World Bank’s Outlook
Here’s some summary of World Bank Global Economic Prospect Jan 2016:
- Global growth are running below long-run average both Emerging Market (EM) and Advanced Economies (AE).
- EM accounted for 46% of global growth in 2000–08, and 60% during 2010–14. By 2014, EM constituted 34% of global GDP. Increasing EM contribution to global growth is driven by economy integration into international trade. EM have become major export destinations for the rest of the world and important of remittances, commodity supply and demand, FDI, and official development assistance.
- BRICS are the largest EM: in 2010–14 contributed 40% to global growth (up from 10% during 1990’s). Now BRICS = 2/3 of EM market activity and more than 1/5 of global activity.
- Among BRICS itself the slowdown coming from easing growth in China, persistent weakness in South Africa, and steep recession in Russia & Brazil. Meanwhile India is an exception.
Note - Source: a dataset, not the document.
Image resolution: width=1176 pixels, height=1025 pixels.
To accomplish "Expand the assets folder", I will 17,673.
- A synchronous slowdown in BRICS (except India) have significant spillovers to the rest of the world through trade and finance. Specifically, a 1ppt decline in BRICS growth is associated with lower growth in other EM by 0.8ppt, and in the global economy by 0.4ppt.
- Key channels of spillovers:
a. Reduced import demand from BRICS > weaken trading partner exports.
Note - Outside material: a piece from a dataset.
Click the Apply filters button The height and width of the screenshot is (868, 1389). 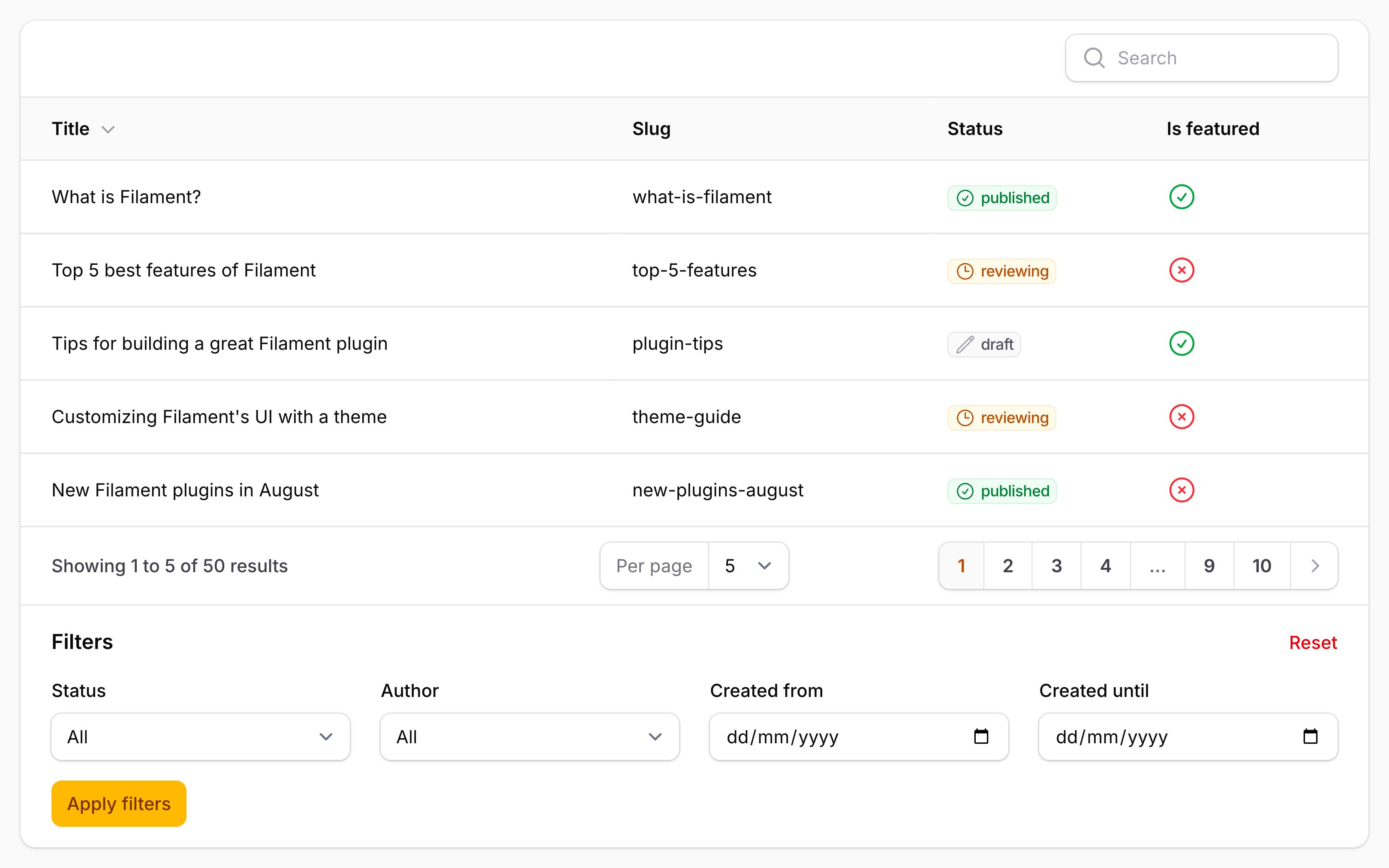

b. Reduced commodity demand > reduced growth in commodity exporters.
c. Lower remittances from Russia > reduce houshold incomes and consumption in neighboring countries.
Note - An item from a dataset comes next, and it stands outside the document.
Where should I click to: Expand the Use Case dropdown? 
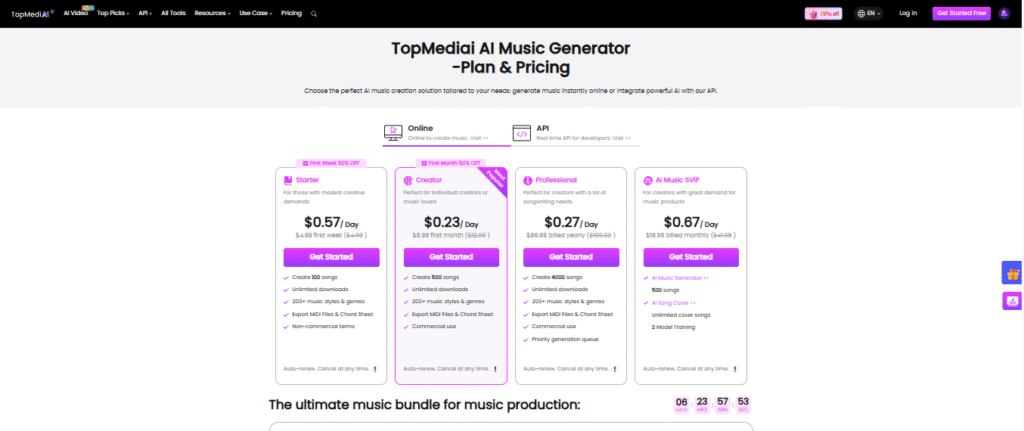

- EM slowdown is attributed to both external and domestic factors as well as cyclical and structural factors:
a. External factor: weak global trade, falling commodity price, and financial market turbulence.
b. Domestic or country specific factor: slowdown in productivity growth, policy uncertainty, and shrinking fiscal and monetary policy buffer.
- How weak global trade affect negatively to EM?
a. Advanced market constitute 60% of world import demand (currently they grow at a rate of less than 2%)
b. Investment demand in advanced market has been weak.
c. Maturation of global value chain (the law of diminishing return).
d. Higher capital requirement + tightened financial regulation = reduced trade finance from banks.
e. The pace of trade liberalization has slowed since 2008 crisis.
- However, the spillover due to G7 countries slowdown has bigger effect than spillover from BRICS slowdown. Specifically, a 1ppt decline in G7 growth is associated with lower growth in other EM by 1.2ppt, and in the global economy by 0.6ppt.